We hiked for nearly forty minutes to reach the first study zone, a dry stretch of floodplain where ungulate tracks crisscrossed like a map drawn in secret code. Bliss and her partners — a reserved third-year named Emmanuel and a sharper-than-she-looked undergrad called Refilwe — fell into a quiet rhythm as they surveyed, logged, and interpreted.
I kept a little distance, noting their techniques, occasionally pointing out a faint hyena print or the drag mark of a porcupine quill. I caught Bliss kneeling in the shade of a fever tree, squinting at the contour of a deep, pocked hoofprint.
“Any guesses?” I asked, walking over.
She glanced up, shading her eyes. “I’m torn between waterbuck and lechwe. The edges are dry but deeper than I’d expect for either.”
“Could be a heavier male,” I offered. “Or a bit of slippage from a water crossing.”
She nodded thoughtfully, jotting something in her notebook. “It’s incredible, how much you can learn from something this temporary.”
I found myself smiling. “That’s the trick of this work. Nothing lasts — but everything leaves a trace.”
She looked up again, and for a heartbeat, our eyes held. Then she nodded once, professional, and turned back to her notes.
We worked through the morning, and she asked smart questions — pointed, sometimes challenging, always relevant. At one point, she handed me her notes from the last track sequence, asking for a quick check on her interpretation. Her handwriting was compact and precise, the kind of script that suggested thoughtfulness. Care.
“You’ve got a solid eye,” I said, handing the notebook back. “You catch the nuance.”
“Thanks,” she said. “I’ve been trying to think more spatially — not just what’s here, but what was happening before we arrived.”
I wanted to tell her she was already doing that. That it was rare. But instead I just said, “Keep pushing in that direction. You’ll get even better.”
We didn’t speak again until we broke for lunch beneath a line of knobthorn trees. Everyone spread out, unpacking sandwiches and apples, refilling water bottles. I sat a little apart, eating in silence, listening to the buzz of insects and the distant call of a hornbill.
It felt normal, natural — and yet the air between us seemed to carry a charge, even in stillness. Not tension. Just awareness.
She never said anything that crossed a line.
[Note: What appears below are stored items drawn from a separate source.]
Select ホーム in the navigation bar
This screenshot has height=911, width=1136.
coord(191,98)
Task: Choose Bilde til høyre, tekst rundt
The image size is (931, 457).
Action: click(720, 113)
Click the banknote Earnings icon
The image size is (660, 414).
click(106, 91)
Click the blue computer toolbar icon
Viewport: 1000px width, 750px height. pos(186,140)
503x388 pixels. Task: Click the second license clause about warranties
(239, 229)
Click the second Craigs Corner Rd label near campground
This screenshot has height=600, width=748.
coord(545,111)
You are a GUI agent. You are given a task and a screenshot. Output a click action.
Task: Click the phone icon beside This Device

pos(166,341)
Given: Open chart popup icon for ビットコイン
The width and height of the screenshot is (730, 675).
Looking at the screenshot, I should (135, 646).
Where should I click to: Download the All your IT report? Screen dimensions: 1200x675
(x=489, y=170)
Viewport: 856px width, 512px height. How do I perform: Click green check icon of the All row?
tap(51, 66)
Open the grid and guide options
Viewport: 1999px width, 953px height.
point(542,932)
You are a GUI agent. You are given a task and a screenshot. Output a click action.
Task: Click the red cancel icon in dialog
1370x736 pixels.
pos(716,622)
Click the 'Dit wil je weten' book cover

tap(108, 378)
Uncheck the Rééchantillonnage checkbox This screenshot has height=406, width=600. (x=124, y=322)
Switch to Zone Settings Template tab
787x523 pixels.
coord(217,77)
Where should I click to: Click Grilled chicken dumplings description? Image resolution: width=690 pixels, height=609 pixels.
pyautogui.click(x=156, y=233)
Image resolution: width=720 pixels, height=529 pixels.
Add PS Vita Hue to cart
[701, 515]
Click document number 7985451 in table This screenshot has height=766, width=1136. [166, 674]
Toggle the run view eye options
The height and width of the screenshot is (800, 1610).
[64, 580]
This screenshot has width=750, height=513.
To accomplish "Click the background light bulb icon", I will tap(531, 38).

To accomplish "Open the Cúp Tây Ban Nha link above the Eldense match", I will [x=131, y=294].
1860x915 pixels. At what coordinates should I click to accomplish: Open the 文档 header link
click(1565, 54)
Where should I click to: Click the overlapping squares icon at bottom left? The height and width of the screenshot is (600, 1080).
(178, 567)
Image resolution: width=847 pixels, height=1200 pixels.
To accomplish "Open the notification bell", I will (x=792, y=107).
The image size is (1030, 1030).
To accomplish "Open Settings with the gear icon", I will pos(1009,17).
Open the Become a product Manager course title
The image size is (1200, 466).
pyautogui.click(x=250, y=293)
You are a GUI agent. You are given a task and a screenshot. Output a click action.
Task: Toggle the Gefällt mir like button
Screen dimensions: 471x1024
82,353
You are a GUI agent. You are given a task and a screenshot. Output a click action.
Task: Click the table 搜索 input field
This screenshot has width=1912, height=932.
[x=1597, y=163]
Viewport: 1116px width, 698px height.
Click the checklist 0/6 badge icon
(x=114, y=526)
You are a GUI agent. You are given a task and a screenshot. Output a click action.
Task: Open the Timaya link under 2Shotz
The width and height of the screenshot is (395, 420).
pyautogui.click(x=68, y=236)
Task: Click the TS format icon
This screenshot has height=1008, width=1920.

Neither did I. And yet...
Back at camp that evening, I sat by the fire after dinner, stirring my tea with a spoon I didn’t need. Joseph was playing cards with Kele and Refilwe, their laughter carrying over the low flames. Bliss was in her tent, her light a dim yellow glow behind canvas. I tried not to glance at it.
Three months, I told myself. She’ll graduate, and the lines will shift. One way or the other.
Until then, I would be the guide. The instructor. The quiet observer of tracks — even the invisible ones.
The second day began before dawn with a chill in the air that bit through even the thicker canvas of my jacket. The students gathered near the fire circle, bleary-eyed but eager. Joseph handed out flasks of strong tea, and I went over the day’s plan: focused surveys on predator corridors and water access points, areas we’d logged the previous year as part of an ongoing mapping project.
By 6:15, Bliss and her group were back on the trail, this time hiking deeper into mopane woodland. I trailed behind again — half instructor, half shadow. It was hard not to watch her when she wasn’t watching me. She was calm under pressure, confident in her surroundings in a way that most students weren’t, and quick to redirect when someone made an error.
At one point, Emmanuel misidentified a jackal track as civet, and Bliss corrected him gently, even pulling out a laminated guide from her backpack.